[Source data]
※ ※ ※
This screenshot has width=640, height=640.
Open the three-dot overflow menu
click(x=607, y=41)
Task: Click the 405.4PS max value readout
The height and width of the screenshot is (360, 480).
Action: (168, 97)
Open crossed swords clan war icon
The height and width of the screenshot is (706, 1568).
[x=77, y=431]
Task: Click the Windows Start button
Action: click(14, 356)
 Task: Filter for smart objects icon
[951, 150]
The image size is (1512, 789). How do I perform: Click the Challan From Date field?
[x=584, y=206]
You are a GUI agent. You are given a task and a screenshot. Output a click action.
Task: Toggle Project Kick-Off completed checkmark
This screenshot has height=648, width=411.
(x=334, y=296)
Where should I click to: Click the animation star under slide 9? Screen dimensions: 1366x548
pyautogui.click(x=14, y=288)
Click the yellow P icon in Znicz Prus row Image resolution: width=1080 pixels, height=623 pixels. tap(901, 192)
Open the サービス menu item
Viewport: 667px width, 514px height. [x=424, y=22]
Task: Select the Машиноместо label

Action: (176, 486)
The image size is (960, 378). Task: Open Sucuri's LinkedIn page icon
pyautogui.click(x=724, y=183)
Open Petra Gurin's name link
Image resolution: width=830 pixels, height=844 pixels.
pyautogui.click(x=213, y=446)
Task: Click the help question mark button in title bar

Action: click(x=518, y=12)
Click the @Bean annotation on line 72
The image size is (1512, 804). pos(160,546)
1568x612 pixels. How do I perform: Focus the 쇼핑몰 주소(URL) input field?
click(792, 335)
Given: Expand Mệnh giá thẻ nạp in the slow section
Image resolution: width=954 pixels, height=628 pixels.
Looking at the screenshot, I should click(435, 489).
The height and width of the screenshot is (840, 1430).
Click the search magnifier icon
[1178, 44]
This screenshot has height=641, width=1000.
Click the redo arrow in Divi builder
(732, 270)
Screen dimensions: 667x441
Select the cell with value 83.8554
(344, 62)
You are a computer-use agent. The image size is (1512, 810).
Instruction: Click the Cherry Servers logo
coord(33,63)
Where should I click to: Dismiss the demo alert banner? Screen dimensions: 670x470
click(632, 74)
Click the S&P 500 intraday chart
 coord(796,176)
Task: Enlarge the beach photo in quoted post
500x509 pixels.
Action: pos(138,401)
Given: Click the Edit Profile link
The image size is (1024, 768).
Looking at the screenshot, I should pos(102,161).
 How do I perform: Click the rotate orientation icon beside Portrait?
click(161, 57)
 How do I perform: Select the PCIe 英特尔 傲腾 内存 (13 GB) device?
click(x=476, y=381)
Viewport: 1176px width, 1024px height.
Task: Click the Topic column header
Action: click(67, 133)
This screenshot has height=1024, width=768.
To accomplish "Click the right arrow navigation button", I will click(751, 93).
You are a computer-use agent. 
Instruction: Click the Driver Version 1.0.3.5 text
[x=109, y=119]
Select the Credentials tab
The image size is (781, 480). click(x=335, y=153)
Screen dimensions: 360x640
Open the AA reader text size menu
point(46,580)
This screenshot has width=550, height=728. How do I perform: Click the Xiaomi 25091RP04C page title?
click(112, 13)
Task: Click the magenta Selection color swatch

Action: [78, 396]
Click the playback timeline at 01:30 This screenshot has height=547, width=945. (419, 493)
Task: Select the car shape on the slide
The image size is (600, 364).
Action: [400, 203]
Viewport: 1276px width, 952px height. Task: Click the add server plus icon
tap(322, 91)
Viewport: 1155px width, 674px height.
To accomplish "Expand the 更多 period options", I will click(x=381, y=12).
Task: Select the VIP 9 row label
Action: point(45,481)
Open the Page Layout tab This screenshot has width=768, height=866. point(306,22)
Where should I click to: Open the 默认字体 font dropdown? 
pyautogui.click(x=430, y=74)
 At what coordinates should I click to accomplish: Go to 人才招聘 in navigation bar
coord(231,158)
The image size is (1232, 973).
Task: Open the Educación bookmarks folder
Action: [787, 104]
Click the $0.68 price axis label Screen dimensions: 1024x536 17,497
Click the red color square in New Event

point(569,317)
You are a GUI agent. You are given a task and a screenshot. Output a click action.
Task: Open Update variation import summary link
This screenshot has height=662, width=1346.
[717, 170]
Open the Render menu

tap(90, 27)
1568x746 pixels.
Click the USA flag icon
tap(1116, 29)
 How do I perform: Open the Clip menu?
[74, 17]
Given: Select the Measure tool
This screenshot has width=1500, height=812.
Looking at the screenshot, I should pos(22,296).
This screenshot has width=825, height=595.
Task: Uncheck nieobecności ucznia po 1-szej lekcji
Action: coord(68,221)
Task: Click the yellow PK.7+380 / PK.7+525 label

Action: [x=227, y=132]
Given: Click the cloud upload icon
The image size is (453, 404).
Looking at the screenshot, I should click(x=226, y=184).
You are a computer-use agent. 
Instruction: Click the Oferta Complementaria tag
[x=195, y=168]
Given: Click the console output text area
※ ※ ※
WHAT TO PRODUCE →
Reformat every line of the source data above as a numbered list, dropping any blank lines.

WORKED SOLUTION →
1. This screenshot has width=640, height=640.
2. Open the three-dot overflow menu
3. click(x=607, y=41)
4. Task: Click the 405.4PS max value readout
5. The height and width of the screenshot is (360, 480).
6. Action: (168, 97)
7. Open crossed swords clan war icon
8. The height and width of the screenshot is (706, 1568).
9. [x=77, y=431]
10. Task: Click the Windows Start button
11. Action: click(14, 356)
12.  Task: Filter for smart objects icon
13. [951, 150]
14. The image size is (1512, 789). How do I perform: Click the Challan From Date field?
15. [x=584, y=206]
16. You are a GUI agent. You are given a task and a screenshot. Output a click action.
17. Task: Toggle Project Kick-Off completed checkmark
18. This screenshot has height=648, width=411.
19. (x=334, y=296)
20. Where should I click to: Click the animation star under slide 9? Screen dimensions: 1366x548
21. pyautogui.click(x=14, y=288)
22. Click the yellow P icon in Znicz Prus row Image resolution: width=1080 pixels, height=623 pixels. tap(901, 192)
23. Open the サービス menu item
24. Viewport: 667px width, 514px height. [x=424, y=22]
25. Task: Select the Машиноместо label
26. Action: (176, 486)
27. The image size is (960, 378). Task: Open Sucuri's LinkedIn page icon
28. pyautogui.click(x=724, y=183)
29. Open Petra Gurin's name link
30. Image resolution: width=830 pixels, height=844 pixels.
31. pyautogui.click(x=213, y=446)
32. Task: Click the help question mark button in title bar
33. Action: click(x=518, y=12)
34. Click the @Bean annotation on line 72
35. The image size is (1512, 804). pos(160,546)
36. 1568x612 pixels. How do I perform: Focus the 쇼핑몰 주소(URL) input field?
37. click(792, 335)
38. Given: Expand Mệnh giá thẻ nạp in the slow section
39. Image resolution: width=954 pixels, height=628 pixels.
40. Looking at the screenshot, I should click(435, 489).
41. The height and width of the screenshot is (840, 1430).
42. Click the search magnifier icon
43. [1178, 44]
44. This screenshot has height=641, width=1000.
45. Click the redo arrow in Divi builder
46. (732, 270)
47. Screen dimensions: 667x441
48. Select the cell with value 83.8554
49. (344, 62)
50. You are a computer-use agent. The image size is (1512, 810).
51. Instruction: Click the Cherry Servers logo
52. coord(33,63)
53. Where should I click to: Dismiss the demo alert banner? Screen dimensions: 670x470
54. click(632, 74)
55. Click the S&P 500 intraday chart
56.  coord(796,176)
57. Task: Enlarge the beach photo in quoted post
58. 500x509 pixels.
59. Action: pos(138,401)
60. Given: Click the Edit Profile link
61. The image size is (1024, 768).
62. Looking at the screenshot, I should pos(102,161).
63.  How do I perform: Click the rotate orientation icon beside Portrait?
64. click(161, 57)
65.  How do I perform: Select the PCIe 英特尔 傲腾 内存 (13 GB) device?
66. click(x=476, y=381)
67. Viewport: 1176px width, 1024px height.
68. Task: Click the Topic column header
69. Action: click(67, 133)
70. This screenshot has height=1024, width=768.
71. To accomplish "Click the right arrow navigation button", I will click(751, 93).
72. You are a computer-use agent. 
73. Instruction: Click the Driver Version 1.0.3.5 text
74. [x=109, y=119]
75. Select the Credentials tab
76. The image size is (781, 480). click(x=335, y=153)
77. Screen dimensions: 360x640
78. Open the AA reader text size menu
79. point(46,580)
80. This screenshot has width=550, height=728. How do I perform: Click the Xiaomi 25091RP04C page title?
81. click(112, 13)
82. Task: Click the magenta Selection color swatch
83. Action: [78, 396]
84. Click the playback timeline at 01:30 This screenshot has height=547, width=945. (419, 493)
85. Task: Select the car shape on the slide
86. The image size is (600, 364).
87. Action: [400, 203]
88. Viewport: 1276px width, 952px height. Task: Click the add server plus icon
89. tap(322, 91)
90. Viewport: 1155px width, 674px height.
91. To accomplish "Expand the 更多 period options", I will click(x=381, y=12).
92. Task: Select the VIP 9 row label
93. Action: point(45,481)
94. Open the Page Layout tab This screenshot has width=768, height=866. point(306,22)
95. Where should I click to: Open the 默认字体 font dropdown? 
96. pyautogui.click(x=430, y=74)
97.  At what coordinates should I click to accomplish: Go to 人才招聘 in navigation bar
98. coord(231,158)
99. The image size is (1232, 973).
100. Task: Open the Educación bookmarks folder
101. Action: [787, 104]
102. Click the $0.68 price axis label Screen dimensions: 1024x536 17,497
103. Click the red color square in New Event
104. point(569,317)
105. You are a GUI agent. You are given a task and a screenshot. Output a click action.
106. Task: Open Update variation import summary link
107. This screenshot has height=662, width=1346.
108. [717, 170]
109. Open the Render menu
110. tap(90, 27)
111. 1568x746 pixels.
112. Click the USA flag icon
113. tap(1116, 29)
114.  How do I perform: Open the Clip menu?
115. [74, 17]
116. Given: Select the Measure tool
117. This screenshot has width=1500, height=812.
118. Looking at the screenshot, I should pos(22,296).
119. This screenshot has width=825, height=595.
120. Task: Uncheck nieobecności ucznia po 1-szej lekcji
121. Action: coord(68,221)
122. Task: Click the yellow PK.7+380 / PK.7+525 label
123. Action: [x=227, y=132]
124. Given: Click the cloud upload icon
125. The image size is (453, 404).
126. Looking at the screenshot, I should click(x=226, y=184).
127. You are a computer-use agent. 
128. Instruction: Click the Oferta Complementaria tag
129. [x=195, y=168]
130. Given: Click the console output text area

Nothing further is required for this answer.